Former WSU docs advise it … and enjoy it

Betty K. Adams and William Butts are both retired physicians and community-minded Pullman residents. They each served as the director of the Student Health Center at WSU (Butts from 1973 to 1979, and Adams from 1979 to 1988). And now, in their retirement, they are both avid walkers.

“I walk for an hour every day, Monday through Friday,” said Adams, who will be 75 this year. “In bad weather, I walk around Beasley Coliseum. In good weather, I go to Sunnyside Park or one of the other great places around town.


“My primary exercise is walking,”
said Adams. “I prescribe walking for everyone, especially anyone up in years. Bill Butts is a great example of what regular walking can do. He’s a great walker.”

Butts retired in 1983 at age 70. He will turn 93 this year – and he is still walking.

“Walking, reading and resting: that’s what I do,” he explained. “I walk 2 or 3 miles daily. Since I live on top of a hill, on Wadleigh Drive, wherever I go, I have to end up climbing uphill.”

Butts was born in Spokane
and is the son of a doctor. After graduating from Rush Medical College at the University of Chicago and interning at the University of Iowa, he returned to Spokane in 1939 and married Barbara Kimbrough. He served as a flight surgeon in the South Pacific during World War II and then moved to Pullman in 1945.

Butts
said that his wife was an alum (she graduated in 1937 with a bachelor’s degree in mathematics) and wanted to return to Pullman. He then established a private practice and “delivered a lot of babies.” They had three children: Kathy, born in 1941, David in 1948, and Charles in 1953.

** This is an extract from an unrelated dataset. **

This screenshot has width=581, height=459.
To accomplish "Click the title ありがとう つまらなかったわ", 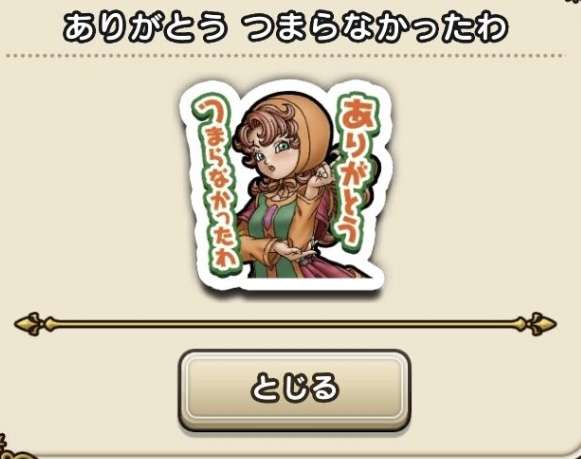I will point(285,29).
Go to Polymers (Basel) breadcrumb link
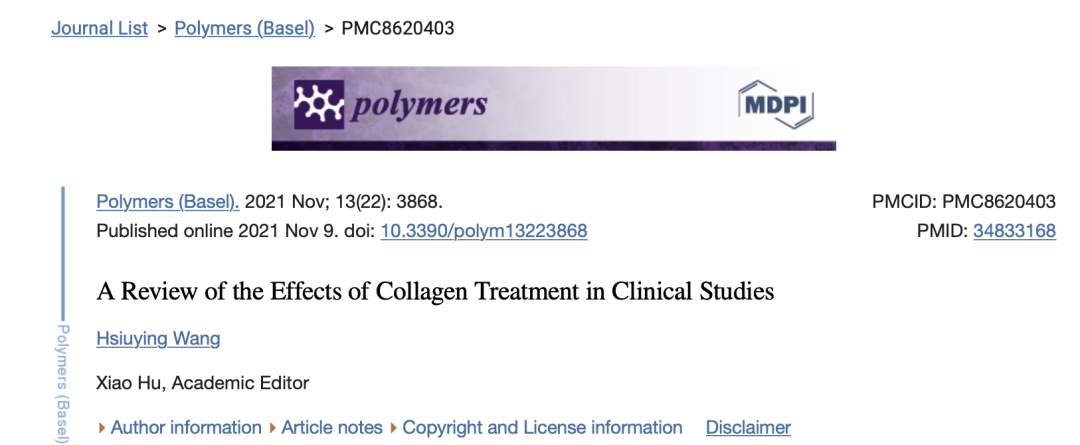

He left the long on-call hours of private practice for the Student Health Center in 1969, and then retired 14 years later. Following the death of his first wife, he remarried to Kathleen McCroskey, in 1987.

Adams notes that Butts was a well-respected doctor with a very active mind.

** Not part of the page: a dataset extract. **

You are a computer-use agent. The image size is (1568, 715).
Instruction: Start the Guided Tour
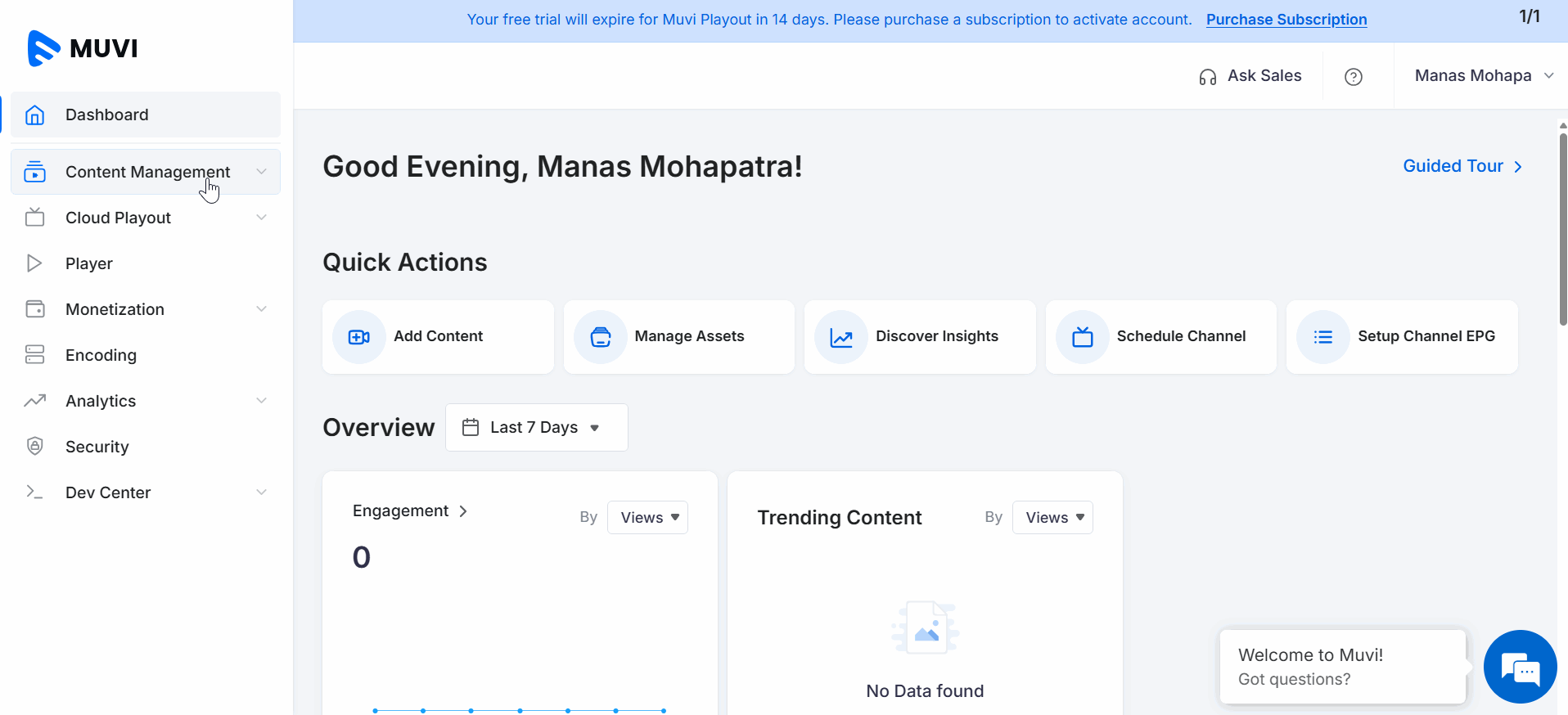click(x=1462, y=166)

“Bill has a tremendous intellectual curiosity,” she said. “He kept attending continuing education meetings for physicians until he was 90. He’s still very active.”

Adams also maintains a busy schedule. Following her retirement a decade ago, she shifted to involvement in a variety of community activities, serving, for example, as a board member on groups like the United Way and the Pullman Civic Theatre.

“In my retirement, I have never been bored one minute,” she explained. “I still really enjoy living in Pullman.”

After graduating from WSU in 1952 (her bachelor’s degree was in zoology), she attended medical school at the University of Washington (one of four women in her class of 76) and spent her internship at Deaconess Hospital in Spokane.

In 1957, she came back to Pullman and started working at the Student Health Center.

“I originally intended to stay a couple of years, but I never could get out of Pullman,” she smiled. “I think this is a mighty fine small town to live in, and I really did enjoy working with students.”

After working there for 39½ years, she retired – and started her daily walking regimen.